EXERCISE OBJECTIVE -
The whole of the data is to be reproduced exactly.

··· MATERIAL PROVIDED

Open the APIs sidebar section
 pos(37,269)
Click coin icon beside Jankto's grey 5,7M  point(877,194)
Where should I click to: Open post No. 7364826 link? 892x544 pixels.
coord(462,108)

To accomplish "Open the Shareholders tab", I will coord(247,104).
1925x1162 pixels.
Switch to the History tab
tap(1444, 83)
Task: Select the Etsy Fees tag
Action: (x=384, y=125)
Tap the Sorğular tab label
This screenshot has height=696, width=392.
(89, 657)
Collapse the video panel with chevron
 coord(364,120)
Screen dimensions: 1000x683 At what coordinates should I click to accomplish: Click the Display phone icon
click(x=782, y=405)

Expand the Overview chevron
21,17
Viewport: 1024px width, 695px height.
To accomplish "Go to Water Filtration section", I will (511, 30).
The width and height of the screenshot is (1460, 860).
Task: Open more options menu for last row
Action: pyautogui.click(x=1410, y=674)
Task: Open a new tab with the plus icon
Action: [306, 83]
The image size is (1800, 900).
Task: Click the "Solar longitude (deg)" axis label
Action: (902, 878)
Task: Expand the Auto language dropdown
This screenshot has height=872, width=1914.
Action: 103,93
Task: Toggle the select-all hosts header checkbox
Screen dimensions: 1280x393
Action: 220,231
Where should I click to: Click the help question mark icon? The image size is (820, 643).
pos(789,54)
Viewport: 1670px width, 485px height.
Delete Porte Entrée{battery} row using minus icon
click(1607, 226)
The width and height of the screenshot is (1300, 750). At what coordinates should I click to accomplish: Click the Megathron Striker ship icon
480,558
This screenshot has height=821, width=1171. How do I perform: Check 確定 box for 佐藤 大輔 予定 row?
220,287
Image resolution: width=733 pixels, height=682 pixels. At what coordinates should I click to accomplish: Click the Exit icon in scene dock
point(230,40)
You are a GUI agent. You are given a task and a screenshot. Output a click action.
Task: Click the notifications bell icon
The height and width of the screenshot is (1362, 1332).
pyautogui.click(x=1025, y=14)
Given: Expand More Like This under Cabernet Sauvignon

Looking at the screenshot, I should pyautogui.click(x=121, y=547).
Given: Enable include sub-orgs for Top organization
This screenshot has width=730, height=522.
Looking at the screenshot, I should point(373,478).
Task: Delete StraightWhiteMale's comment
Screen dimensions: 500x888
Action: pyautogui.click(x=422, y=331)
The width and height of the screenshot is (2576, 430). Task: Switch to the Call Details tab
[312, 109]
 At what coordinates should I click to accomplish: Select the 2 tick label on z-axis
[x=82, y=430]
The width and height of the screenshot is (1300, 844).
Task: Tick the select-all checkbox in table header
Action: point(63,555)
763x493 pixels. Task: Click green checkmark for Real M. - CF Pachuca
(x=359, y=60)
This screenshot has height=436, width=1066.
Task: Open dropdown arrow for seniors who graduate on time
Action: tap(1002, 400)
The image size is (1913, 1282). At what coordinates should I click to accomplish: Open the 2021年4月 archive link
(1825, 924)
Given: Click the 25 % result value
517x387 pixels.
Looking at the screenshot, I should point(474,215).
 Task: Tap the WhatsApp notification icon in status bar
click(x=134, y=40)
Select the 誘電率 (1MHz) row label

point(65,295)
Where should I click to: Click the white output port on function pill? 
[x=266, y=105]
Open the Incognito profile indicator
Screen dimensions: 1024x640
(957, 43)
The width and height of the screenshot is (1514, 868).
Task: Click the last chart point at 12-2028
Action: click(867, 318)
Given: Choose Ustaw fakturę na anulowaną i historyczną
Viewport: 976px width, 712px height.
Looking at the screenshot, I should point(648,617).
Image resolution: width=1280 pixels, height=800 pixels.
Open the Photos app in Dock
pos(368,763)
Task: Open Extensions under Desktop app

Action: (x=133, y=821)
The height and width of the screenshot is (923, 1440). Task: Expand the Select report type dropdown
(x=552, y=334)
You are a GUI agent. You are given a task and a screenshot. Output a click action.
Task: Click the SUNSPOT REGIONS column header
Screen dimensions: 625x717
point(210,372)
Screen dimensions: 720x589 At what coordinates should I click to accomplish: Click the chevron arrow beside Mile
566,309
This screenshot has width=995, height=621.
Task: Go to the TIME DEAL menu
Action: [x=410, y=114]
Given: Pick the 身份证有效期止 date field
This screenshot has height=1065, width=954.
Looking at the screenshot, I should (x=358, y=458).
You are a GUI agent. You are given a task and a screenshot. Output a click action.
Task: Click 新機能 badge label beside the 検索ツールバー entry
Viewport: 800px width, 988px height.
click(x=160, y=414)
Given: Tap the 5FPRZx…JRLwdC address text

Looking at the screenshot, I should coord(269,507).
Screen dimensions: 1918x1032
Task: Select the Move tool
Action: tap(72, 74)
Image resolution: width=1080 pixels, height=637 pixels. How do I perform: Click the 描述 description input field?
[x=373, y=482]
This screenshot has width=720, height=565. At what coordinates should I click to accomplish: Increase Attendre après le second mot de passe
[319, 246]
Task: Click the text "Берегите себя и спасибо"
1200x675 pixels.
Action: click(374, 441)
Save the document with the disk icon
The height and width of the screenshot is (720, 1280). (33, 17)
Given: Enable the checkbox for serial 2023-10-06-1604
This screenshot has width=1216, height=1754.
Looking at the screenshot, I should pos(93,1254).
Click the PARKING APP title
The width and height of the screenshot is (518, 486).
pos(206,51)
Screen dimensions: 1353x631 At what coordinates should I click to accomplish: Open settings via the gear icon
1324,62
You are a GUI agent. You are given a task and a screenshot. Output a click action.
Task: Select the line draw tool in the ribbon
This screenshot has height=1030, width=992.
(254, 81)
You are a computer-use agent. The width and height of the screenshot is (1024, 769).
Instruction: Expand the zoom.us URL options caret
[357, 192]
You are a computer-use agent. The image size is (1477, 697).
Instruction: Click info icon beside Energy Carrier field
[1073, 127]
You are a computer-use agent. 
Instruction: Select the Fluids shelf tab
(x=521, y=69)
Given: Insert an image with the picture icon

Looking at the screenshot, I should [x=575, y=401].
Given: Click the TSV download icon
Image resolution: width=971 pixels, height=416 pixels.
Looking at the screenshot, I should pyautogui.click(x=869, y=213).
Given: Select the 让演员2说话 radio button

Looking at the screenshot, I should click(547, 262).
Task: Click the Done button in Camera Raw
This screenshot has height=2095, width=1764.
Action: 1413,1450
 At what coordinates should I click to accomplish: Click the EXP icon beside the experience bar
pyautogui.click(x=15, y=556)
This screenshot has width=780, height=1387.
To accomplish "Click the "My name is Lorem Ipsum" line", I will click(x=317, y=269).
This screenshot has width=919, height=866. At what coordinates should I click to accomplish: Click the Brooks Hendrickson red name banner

······

REPLY -
Open the APIs sidebar section
 pos(37,269)
Click coin icon beside Jankto's grey 5,7M  point(877,194)
Where should I click to: Open post No. 7364826 link? 892x544 pixels.
coord(462,108)

To accomplish "Open the Shareholders tab", I will coord(247,104).
1925x1162 pixels.
Switch to the History tab
tap(1444, 83)
Task: Select the Etsy Fees tag
Action: (x=384, y=125)
Tap the Sorğular tab label
This screenshot has height=696, width=392.
(89, 657)
Collapse the video panel with chevron
 coord(364,120)
Screen dimensions: 1000x683 At what coordinates should I click to accomplish: Click the Display phone icon
click(x=782, y=405)

Expand the Overview chevron
21,17
Viewport: 1024px width, 695px height.
To accomplish "Go to Water Filtration section", I will (511, 30).
The width and height of the screenshot is (1460, 860).
Task: Open more options menu for last row
Action: pyautogui.click(x=1410, y=674)
Task: Open a new tab with the plus icon
Action: [306, 83]
The image size is (1800, 900).
Task: Click the "Solar longitude (deg)" axis label
Action: (902, 878)
Task: Expand the Auto language dropdown
This screenshot has height=872, width=1914.
Action: 103,93
Task: Toggle the select-all hosts header checkbox
Screen dimensions: 1280x393
Action: 220,231
Where should I click to: Click the help question mark icon? The image size is (820, 643).
pos(789,54)
Viewport: 1670px width, 485px height.
Delete Porte Entrée{battery} row using minus icon
click(1607, 226)
The width and height of the screenshot is (1300, 750). At what coordinates should I click to accomplish: Click the Megathron Striker ship icon
480,558
This screenshot has height=821, width=1171. How do I perform: Check 確定 box for 佐藤 大輔 予定 row?
220,287
Image resolution: width=733 pixels, height=682 pixels. At what coordinates should I click to accomplish: Click the Exit icon in scene dock
point(230,40)
You are a GUI agent. You are given a task and a screenshot. Output a click action.
Task: Click the notifications bell icon
The height and width of the screenshot is (1362, 1332).
pyautogui.click(x=1025, y=14)
Given: Expand More Like This under Cabernet Sauvignon

Looking at the screenshot, I should pyautogui.click(x=121, y=547).
Given: Enable include sub-orgs for Top organization
This screenshot has width=730, height=522.
Looking at the screenshot, I should point(373,478).
Task: Delete StraightWhiteMale's comment
Screen dimensions: 500x888
Action: pyautogui.click(x=422, y=331)
The width and height of the screenshot is (2576, 430). Task: Switch to the Call Details tab
[312, 109]
 At what coordinates should I click to accomplish: Select the 2 tick label on z-axis
[x=82, y=430]
The width and height of the screenshot is (1300, 844).
Task: Tick the select-all checkbox in table header
Action: point(63,555)
763x493 pixels. Task: Click green checkmark for Real M. - CF Pachuca
(x=359, y=60)
This screenshot has height=436, width=1066.
Task: Open dropdown arrow for seniors who graduate on time
Action: tap(1002, 400)
The image size is (1913, 1282). At what coordinates should I click to accomplish: Open the 2021年4月 archive link
(1825, 924)
Given: Click the 25 % result value
517x387 pixels.
Looking at the screenshot, I should point(474,215).
 Task: Tap the WhatsApp notification icon in status bar
click(x=134, y=40)
Select the 誘電率 (1MHz) row label

point(65,295)
Where should I click to: Click the white output port on function pill? 
[x=266, y=105]
Open the Incognito profile indicator
Screen dimensions: 1024x640
(957, 43)
The width and height of the screenshot is (1514, 868).
Task: Click the last chart point at 12-2028
Action: click(867, 318)
Given: Choose Ustaw fakturę na anulowaną i historyczną
Viewport: 976px width, 712px height.
Looking at the screenshot, I should point(648,617).
Image resolution: width=1280 pixels, height=800 pixels.
Open the Photos app in Dock
pos(368,763)
Task: Open Extensions under Desktop app

Action: (x=133, y=821)
The height and width of the screenshot is (923, 1440). Task: Expand the Select report type dropdown
(x=552, y=334)
You are a GUI agent. You are given a task and a screenshot. Output a click action.
Task: Click the SUNSPOT REGIONS column header
Screen dimensions: 625x717
point(210,372)
Screen dimensions: 720x589 At what coordinates should I click to accomplish: Click the chevron arrow beside Mile
566,309
This screenshot has width=995, height=621.
Task: Go to the TIME DEAL menu
Action: [x=410, y=114]
Given: Pick the 身份证有效期止 date field
This screenshot has height=1065, width=954.
Looking at the screenshot, I should (x=358, y=458).
You are a GUI agent. You are given a task and a screenshot. Output a click action.
Task: Click 新機能 badge label beside the 検索ツールバー entry
Viewport: 800px width, 988px height.
click(x=160, y=414)
Given: Tap the 5FPRZx…JRLwdC address text

Looking at the screenshot, I should coord(269,507).
Screen dimensions: 1918x1032
Task: Select the Move tool
Action: tap(72, 74)
Image resolution: width=1080 pixels, height=637 pixels. How do I perform: Click the 描述 description input field?
[x=373, y=482]
This screenshot has width=720, height=565. At what coordinates should I click to accomplish: Increase Attendre après le second mot de passe
[319, 246]
Task: Click the text "Берегите себя и спасибо"
1200x675 pixels.
Action: click(374, 441)
Save the document with the disk icon
The height and width of the screenshot is (720, 1280). (33, 17)
Given: Enable the checkbox for serial 2023-10-06-1604
This screenshot has width=1216, height=1754.
Looking at the screenshot, I should pos(93,1254).
Click the PARKING APP title
The width and height of the screenshot is (518, 486).
pos(206,51)
Screen dimensions: 1353x631 At what coordinates should I click to accomplish: Open settings via the gear icon
1324,62
You are a GUI agent. You are given a task and a screenshot. Output a click action.
Task: Select the line draw tool in the ribbon
This screenshot has height=1030, width=992.
(254, 81)
You are a computer-use agent. The width and height of the screenshot is (1024, 769).
Instruction: Expand the zoom.us URL options caret
[357, 192]
You are a computer-use agent. The image size is (1477, 697).
Instruction: Click info icon beside Energy Carrier field
[1073, 127]
You are a computer-use agent. 
Instruction: Select the Fluids shelf tab
(x=521, y=69)
Given: Insert an image with the picture icon

Looking at the screenshot, I should [x=575, y=401].
Given: Click the TSV download icon
Image resolution: width=971 pixels, height=416 pixels.
Looking at the screenshot, I should pyautogui.click(x=869, y=213).
Given: Select the 让演员2说话 radio button

Looking at the screenshot, I should click(547, 262).
Task: Click the Done button in Camera Raw
This screenshot has height=2095, width=1764.
Action: 1413,1450
 At what coordinates should I click to accomplish: Click the EXP icon beside the experience bar
pyautogui.click(x=15, y=556)
This screenshot has width=780, height=1387.
To accomplish "Click the "My name is Lorem Ipsum" line", I will click(x=317, y=269).
This screenshot has width=919, height=866. At what coordinates should I click to accomplish: Click the Brooks Hendrickson red name banner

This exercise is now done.